抹茶な風に誘われて。
「朝顔って生菓子ならいくつか夏には出してるけど、うちでは夕顔は作ってなかったんだけどね。でもお得意さんが昨日、どうしても作ってみてほしいって仰るものだから――」

 ふふ、といつもの笑顔で話し始めたおばさんの隣に、いつの間にか奥から出てきたご主人――この千手堂の店主であるおじさんが出てきて、笑った。
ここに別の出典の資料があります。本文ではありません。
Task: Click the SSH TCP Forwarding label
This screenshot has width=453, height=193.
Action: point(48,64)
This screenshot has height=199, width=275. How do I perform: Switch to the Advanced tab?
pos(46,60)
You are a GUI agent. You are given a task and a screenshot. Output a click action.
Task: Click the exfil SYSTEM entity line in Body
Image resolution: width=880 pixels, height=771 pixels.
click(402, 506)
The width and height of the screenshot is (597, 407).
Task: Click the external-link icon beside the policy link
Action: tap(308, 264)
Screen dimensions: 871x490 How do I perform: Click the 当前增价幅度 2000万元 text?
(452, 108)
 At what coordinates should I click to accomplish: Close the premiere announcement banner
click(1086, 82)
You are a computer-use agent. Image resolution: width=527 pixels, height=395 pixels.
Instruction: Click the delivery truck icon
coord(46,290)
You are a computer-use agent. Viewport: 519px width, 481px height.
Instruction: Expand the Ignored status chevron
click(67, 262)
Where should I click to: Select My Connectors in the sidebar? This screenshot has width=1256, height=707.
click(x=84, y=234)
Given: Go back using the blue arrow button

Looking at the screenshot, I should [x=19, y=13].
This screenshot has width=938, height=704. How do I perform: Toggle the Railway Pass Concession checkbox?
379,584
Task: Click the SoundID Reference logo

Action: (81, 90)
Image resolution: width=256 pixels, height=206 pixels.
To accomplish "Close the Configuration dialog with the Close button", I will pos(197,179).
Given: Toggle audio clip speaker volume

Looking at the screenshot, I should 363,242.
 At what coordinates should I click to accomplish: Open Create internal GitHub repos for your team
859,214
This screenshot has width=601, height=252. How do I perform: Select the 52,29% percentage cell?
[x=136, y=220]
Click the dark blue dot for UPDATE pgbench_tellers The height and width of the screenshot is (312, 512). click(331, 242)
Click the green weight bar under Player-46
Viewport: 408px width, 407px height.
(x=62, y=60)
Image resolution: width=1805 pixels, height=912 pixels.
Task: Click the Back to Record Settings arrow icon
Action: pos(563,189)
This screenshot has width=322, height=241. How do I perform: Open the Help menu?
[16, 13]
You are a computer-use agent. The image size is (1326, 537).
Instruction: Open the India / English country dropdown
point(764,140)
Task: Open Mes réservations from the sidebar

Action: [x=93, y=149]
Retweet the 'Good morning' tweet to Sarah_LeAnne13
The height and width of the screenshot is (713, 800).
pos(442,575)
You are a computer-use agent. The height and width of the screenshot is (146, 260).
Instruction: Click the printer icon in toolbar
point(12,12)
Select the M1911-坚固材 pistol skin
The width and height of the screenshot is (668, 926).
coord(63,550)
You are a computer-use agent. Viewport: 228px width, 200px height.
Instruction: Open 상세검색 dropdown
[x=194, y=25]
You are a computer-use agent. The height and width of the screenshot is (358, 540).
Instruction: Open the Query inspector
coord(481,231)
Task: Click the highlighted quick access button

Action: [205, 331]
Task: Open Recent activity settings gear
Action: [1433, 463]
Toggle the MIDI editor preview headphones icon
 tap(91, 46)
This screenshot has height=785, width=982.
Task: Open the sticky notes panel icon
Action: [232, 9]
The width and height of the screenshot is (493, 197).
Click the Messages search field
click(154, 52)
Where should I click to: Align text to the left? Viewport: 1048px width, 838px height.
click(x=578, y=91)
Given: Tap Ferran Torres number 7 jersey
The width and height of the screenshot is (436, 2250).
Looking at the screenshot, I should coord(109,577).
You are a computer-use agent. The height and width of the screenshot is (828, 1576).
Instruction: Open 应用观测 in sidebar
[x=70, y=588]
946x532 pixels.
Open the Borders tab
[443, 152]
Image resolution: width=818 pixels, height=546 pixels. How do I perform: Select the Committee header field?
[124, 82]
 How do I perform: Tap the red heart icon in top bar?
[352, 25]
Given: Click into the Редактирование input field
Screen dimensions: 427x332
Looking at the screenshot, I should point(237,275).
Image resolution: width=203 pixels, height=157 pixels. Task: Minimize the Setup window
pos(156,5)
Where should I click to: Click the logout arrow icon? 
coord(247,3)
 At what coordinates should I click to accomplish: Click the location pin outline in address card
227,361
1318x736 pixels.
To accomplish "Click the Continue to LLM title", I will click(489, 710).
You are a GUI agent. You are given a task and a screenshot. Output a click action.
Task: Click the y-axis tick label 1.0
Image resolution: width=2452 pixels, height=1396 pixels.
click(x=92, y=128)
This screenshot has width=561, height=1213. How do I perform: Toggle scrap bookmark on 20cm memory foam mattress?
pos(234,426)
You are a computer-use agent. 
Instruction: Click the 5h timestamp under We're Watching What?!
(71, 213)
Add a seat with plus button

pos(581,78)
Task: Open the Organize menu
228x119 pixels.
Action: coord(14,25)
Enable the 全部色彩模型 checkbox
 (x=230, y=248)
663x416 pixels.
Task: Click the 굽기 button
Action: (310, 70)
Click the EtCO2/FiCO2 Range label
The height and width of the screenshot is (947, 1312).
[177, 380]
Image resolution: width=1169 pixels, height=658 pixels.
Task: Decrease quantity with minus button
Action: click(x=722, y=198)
「そうなんだよ。急きょ試作したら、満足してくださって……だから店にも出してみることにしたんだ」

 おでこの真ん中にある仏様のようなホクロが特徴的なおじさんは、ちょっと得意げに言ってショーケースに並んだ同じ白い花たちを見せてくれた。

「へえ……そうなんですか」

 返事をしながらも、また思い浮かんだのは昨日の男の人と、折られた夕顔。

 まさか、ね――。

 頭の中で否定して、私がちょうどおばさんの入れてくれたお茶を飲もうとした、その時だった。

「ういーっす、おばちゃーん! こんちはー!」

 いきなりの大声がして驚いて振り返ると、そこにいたのは大学生くらいの男の人。

 カラフルなTシャツに、金に近い茶髪をしてて、とてもじゃないけど和菓子屋には縁のなさそうな外見の人だ。

 でも私の戸惑いをよそに、その人は慣れた様子で暖簾をかきわけ、入ってきた。

「あら亀元くん。今日はいつもと雰囲気が違うじゃない」

 こちらも慣れた感じで挨拶をするおばさんに、亀元くん、と呼ばれた人は歯を見せて二カッと笑った。